Description: Honeybee Robotics therefore proposed to develop a software tool for facilitating prospecting and excavation system trades in support of selecting an optimal architecture for the Moon. The tool could serve as a starting platform for excavation software for Mars or asteroids. The tool will provide engineers with the ability to quickly examine "What if?" scenarios within a trade space by specifying a surface system architecture (e.g. lander or rover based, digging for ice or building burms) and receiving reliable data and graphs evaluating that architecture's performance in terms relevant metrics, such as total energy used or total duration. The proposed software aims to be (a) user friendly, (b) relevant to NASA excavation priorities (xPRP: digging icy regolith for ISRU or LSS: outpost preparation), and (c) accurate for lunar excavation (equations verified by testing in relevant environment and scaled for gravity).

Benefits: Honeybee has witnessed the interest of major international mining concerns in introducing robotics to industrial surface mines. The issues of maintaining trained and trusted personnel in increasingly remote and sometimes conflict-prone locations makes autonomous, semi-autonomous, and teleoperated mining equipment very attractive. In some cases, applying robotics to the mine is as simple as automating a formerly manual procedure. In other cases, the issues are more complex and require careful consideration of multiple alternative architectures. It is actually rather similar to the challenge of selecting appropriate excavation architecture for the Moon, with the added wrinkle of interfacing with legacy logistics and processing architecture. With appropriate modifications, this software could provide a means to facilitate trade studies for commercial mining concerns increasing the use of robotics in the mine. This software will be especially well-suited to high-investment, high-payoff automation projects that introduce a completely new architecture as opposed to simply automating the existing equipment.

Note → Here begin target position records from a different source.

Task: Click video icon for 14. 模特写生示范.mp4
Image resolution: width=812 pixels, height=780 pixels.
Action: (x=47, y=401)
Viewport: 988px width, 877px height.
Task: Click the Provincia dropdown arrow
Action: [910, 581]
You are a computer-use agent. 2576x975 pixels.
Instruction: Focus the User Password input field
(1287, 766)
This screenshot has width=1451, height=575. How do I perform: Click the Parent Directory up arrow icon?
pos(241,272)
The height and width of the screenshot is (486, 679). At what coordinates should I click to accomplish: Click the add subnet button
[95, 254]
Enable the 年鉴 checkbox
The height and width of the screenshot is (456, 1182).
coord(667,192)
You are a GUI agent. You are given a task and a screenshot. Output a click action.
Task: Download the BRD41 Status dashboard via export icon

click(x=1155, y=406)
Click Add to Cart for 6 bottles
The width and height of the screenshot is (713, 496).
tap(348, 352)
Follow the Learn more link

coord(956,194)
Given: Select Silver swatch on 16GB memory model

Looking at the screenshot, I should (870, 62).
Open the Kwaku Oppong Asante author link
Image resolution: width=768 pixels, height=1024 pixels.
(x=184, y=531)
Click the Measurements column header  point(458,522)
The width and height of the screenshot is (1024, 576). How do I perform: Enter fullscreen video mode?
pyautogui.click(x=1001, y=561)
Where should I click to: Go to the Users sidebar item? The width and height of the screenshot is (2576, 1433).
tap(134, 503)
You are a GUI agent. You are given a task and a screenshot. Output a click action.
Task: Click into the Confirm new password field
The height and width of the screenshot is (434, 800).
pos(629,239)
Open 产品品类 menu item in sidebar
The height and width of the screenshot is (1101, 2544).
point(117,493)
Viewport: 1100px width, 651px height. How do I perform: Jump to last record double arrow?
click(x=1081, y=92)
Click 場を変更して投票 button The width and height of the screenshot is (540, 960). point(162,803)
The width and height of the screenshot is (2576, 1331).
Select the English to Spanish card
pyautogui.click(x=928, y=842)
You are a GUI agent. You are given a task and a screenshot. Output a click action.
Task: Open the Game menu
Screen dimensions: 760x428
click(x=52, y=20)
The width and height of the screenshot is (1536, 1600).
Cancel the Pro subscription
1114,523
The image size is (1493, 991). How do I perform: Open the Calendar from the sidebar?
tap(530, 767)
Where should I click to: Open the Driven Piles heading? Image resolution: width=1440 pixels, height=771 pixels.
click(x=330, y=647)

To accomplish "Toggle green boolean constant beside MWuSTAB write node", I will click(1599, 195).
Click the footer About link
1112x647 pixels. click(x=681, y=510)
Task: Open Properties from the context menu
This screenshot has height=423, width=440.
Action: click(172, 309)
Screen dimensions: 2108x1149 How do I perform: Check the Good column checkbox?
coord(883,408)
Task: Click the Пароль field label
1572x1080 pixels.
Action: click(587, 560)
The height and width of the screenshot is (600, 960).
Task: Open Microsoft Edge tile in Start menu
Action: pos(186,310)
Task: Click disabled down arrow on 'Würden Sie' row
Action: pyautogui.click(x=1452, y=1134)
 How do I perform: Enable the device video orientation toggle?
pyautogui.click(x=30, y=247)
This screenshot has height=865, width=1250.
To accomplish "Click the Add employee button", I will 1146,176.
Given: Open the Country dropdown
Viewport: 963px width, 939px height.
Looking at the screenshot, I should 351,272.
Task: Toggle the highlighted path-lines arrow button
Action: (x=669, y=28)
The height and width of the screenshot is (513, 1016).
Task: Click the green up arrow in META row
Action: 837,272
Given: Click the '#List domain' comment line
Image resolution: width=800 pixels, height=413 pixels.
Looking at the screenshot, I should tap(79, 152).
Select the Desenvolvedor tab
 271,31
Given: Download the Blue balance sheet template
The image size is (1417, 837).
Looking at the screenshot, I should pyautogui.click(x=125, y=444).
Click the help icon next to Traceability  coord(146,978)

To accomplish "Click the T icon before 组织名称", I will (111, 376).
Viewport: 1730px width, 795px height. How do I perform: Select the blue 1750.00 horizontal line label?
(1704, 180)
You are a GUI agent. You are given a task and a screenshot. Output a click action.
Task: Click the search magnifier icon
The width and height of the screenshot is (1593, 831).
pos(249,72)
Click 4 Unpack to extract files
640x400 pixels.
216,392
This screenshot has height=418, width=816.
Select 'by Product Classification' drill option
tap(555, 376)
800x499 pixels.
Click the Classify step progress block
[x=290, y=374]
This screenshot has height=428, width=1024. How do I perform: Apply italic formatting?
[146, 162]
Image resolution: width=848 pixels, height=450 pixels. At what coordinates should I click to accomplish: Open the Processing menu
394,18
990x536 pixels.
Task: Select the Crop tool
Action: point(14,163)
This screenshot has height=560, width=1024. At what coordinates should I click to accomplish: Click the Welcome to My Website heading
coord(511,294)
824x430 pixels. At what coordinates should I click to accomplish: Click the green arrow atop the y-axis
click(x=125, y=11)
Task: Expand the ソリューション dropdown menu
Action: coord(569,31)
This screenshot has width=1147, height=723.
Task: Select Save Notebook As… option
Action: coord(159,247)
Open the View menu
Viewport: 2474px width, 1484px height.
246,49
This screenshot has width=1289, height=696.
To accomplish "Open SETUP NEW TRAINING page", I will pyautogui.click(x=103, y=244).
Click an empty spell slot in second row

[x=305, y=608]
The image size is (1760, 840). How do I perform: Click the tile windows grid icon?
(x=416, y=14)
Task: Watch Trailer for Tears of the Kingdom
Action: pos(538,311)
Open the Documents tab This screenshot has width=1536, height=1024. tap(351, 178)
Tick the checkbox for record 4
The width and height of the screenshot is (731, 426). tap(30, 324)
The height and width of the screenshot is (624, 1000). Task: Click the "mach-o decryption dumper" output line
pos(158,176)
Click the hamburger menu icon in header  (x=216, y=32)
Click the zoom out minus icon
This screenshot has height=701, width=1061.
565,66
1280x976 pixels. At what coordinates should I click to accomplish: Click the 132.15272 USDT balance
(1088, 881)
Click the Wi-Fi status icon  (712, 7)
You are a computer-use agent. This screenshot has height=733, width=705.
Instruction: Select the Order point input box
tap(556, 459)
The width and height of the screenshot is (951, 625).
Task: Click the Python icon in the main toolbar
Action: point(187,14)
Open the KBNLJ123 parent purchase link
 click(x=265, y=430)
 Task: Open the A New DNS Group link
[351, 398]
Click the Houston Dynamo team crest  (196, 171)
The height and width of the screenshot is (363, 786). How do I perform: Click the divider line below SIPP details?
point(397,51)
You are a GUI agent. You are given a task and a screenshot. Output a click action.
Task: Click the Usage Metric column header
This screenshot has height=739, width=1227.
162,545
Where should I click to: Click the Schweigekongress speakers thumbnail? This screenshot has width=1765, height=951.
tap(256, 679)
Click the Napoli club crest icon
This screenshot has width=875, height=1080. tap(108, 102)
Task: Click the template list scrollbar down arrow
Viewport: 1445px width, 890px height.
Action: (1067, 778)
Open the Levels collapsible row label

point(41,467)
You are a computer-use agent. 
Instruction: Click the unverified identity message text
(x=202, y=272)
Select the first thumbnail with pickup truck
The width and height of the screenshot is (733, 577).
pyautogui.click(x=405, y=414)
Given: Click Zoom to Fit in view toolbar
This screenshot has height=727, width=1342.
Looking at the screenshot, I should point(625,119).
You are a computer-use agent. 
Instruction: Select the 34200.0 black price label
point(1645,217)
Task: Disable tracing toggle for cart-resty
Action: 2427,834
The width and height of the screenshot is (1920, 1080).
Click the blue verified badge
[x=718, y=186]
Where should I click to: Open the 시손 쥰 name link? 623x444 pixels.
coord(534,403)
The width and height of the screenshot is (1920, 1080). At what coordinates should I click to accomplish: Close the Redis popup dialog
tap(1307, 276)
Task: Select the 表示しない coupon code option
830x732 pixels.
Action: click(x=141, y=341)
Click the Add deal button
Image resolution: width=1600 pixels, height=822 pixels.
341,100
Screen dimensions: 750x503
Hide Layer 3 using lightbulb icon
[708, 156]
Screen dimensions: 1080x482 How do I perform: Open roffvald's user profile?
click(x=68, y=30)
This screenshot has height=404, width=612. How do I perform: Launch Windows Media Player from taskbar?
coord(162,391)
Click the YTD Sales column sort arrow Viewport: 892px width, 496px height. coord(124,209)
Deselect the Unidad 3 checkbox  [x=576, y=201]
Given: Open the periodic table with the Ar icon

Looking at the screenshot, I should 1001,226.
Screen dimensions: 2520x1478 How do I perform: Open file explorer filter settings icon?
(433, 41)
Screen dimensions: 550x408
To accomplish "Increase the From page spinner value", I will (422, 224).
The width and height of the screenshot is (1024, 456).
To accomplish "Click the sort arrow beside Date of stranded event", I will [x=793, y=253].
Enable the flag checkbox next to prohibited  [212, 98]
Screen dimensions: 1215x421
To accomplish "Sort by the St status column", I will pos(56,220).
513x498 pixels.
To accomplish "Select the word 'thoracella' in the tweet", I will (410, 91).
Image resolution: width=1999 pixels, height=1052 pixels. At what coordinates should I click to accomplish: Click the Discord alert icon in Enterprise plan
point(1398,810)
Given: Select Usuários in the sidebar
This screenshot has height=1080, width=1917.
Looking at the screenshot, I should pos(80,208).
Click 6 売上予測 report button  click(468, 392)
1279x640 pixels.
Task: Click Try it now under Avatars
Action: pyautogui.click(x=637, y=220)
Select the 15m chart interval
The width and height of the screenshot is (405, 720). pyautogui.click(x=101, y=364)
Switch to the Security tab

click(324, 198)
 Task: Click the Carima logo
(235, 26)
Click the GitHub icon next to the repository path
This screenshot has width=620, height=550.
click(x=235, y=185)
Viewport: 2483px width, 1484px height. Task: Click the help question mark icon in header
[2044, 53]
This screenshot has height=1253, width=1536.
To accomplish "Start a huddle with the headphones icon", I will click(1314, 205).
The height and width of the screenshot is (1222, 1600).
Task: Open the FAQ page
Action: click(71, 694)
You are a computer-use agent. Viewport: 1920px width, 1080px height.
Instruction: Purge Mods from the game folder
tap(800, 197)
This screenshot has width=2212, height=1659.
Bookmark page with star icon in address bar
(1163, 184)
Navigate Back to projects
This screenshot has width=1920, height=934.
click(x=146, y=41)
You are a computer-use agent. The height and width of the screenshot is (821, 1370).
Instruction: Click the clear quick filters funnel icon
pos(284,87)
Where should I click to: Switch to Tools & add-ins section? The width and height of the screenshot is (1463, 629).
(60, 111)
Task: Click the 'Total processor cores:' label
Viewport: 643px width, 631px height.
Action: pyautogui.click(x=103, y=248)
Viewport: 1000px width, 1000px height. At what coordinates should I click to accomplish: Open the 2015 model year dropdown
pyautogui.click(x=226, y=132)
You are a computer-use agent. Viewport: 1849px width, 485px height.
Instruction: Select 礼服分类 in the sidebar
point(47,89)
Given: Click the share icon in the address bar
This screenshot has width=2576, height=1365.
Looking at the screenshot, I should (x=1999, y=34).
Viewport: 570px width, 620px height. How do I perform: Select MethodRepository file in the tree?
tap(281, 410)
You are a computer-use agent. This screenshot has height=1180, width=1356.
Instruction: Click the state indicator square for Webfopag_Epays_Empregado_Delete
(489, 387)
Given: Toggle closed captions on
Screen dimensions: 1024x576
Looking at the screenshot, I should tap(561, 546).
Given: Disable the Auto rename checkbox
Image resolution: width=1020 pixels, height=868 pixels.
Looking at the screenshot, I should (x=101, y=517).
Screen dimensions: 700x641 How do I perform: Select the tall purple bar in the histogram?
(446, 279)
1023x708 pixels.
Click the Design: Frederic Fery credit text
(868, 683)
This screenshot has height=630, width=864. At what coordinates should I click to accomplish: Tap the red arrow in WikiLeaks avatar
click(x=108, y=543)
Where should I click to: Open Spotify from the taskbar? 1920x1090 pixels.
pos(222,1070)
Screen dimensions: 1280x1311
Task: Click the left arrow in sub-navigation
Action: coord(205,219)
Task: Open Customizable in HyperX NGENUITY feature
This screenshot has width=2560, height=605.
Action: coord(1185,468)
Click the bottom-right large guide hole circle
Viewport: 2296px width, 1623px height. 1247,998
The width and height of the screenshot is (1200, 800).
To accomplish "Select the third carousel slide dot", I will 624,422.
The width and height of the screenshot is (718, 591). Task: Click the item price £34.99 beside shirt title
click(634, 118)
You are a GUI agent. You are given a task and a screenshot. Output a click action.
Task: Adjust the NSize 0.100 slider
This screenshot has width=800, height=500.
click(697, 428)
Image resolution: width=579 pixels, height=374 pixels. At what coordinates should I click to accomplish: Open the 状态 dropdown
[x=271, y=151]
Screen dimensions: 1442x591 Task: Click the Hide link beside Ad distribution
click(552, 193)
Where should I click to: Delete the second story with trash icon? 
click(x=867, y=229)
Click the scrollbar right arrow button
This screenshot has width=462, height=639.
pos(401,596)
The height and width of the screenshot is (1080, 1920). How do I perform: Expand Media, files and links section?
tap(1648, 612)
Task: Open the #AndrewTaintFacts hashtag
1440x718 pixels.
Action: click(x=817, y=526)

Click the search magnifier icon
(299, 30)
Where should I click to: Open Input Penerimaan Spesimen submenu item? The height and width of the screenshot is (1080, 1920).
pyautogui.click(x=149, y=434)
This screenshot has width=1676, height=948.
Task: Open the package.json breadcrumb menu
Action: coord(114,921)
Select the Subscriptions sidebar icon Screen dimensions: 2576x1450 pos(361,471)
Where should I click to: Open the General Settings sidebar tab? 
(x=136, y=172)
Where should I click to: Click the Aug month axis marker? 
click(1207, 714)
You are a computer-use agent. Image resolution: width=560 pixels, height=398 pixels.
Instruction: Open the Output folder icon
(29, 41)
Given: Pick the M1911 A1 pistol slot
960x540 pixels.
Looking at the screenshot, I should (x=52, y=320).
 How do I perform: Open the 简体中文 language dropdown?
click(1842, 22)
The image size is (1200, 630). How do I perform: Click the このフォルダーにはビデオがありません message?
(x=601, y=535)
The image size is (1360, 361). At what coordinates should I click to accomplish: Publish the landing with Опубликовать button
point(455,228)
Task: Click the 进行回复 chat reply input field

The software developed under this SBIR effort is specifically intended to facilitate system and architecture trades related to excavation activities on the lunar surface (either dry compacted regolith or icy-soil). At transportation costs of $50K-$100K per kilogram to the surface of the Moon, it is economically imperative that lunar excavation and ISRU tasks be accomplished as efficiently as possible. Doing so requires not just minimizing the mass of individual systems, such as an ISRU reactor or a rover, but maximizing the efficiency of the overall architecture. This is no mean feat, and will require many trade studies as different architectures are devised to make use of the landed resources available. This software will speed the process, enabling quicker turnaround on trade studies and providing the best information available for decision making.